The obvious candidate that many people have suggested (or already expected) is semantic versioning ("semver"). Major versions are for breaking changes; minor versions are for non-breaking new features; patch versions are for non-breaking bug fixes.

One difficulty with applying semver to RGBDS is that "breakage" is relative. If we add a new FOOBAR() function, any assembly code that uses foobar as a symbol name will need changing. However, we could decide this sort of thing ("what counts as major backwards incompatibility") on a case-by-case basis.

Another versioning alternative is date-based: an October 31st, 2025 release would be versioned 25.10.31. We probably don't want to jump straight to major version 25, but the major version could just start from something else instead, like web browsers whose versions keep ticking up every N months. (E.g. if we release version 1 in 2025, then the first release in 2026 would be 2.mm.dd.)

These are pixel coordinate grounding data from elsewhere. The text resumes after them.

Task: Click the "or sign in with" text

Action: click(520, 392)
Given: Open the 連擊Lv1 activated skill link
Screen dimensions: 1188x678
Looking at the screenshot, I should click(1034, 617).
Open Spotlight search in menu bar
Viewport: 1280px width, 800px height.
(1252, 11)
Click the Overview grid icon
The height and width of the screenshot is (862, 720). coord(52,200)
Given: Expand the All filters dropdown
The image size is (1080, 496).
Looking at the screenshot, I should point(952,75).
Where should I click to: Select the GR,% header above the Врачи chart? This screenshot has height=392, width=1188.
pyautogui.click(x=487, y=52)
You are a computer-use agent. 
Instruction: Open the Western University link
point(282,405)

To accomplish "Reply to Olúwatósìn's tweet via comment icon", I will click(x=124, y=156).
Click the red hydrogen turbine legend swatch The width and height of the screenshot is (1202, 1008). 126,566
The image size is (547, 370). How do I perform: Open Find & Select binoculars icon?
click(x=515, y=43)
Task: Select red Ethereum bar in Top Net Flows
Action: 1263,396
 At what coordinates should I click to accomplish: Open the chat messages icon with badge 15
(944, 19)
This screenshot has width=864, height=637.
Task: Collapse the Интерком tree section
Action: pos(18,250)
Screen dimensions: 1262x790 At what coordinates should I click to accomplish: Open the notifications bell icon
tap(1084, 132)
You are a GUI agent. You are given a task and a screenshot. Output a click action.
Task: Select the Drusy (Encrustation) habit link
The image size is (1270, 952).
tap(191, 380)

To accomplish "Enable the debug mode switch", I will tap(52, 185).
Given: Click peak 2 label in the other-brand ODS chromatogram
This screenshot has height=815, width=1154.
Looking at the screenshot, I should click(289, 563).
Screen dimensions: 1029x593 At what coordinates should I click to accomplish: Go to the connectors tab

A less serious but still common approach is "pride versioning". A big release you're proud of gets a major version (even if it's just something like an internal rewrite/optimization or a cool new feature that doesn't break anything); a "normal" release gets a minor one (even if it technically breaks something, like when we removed jp [hl]); and "embarrassing" bugfixes get a patch. This is closest to what we've already been doing in practice.

"RGBDS isn't semver" (and the rejoinder "RGBDS is still 0ver") frequently crop up in Discord discourse, so setting an official versioning policy would hopefully settle those.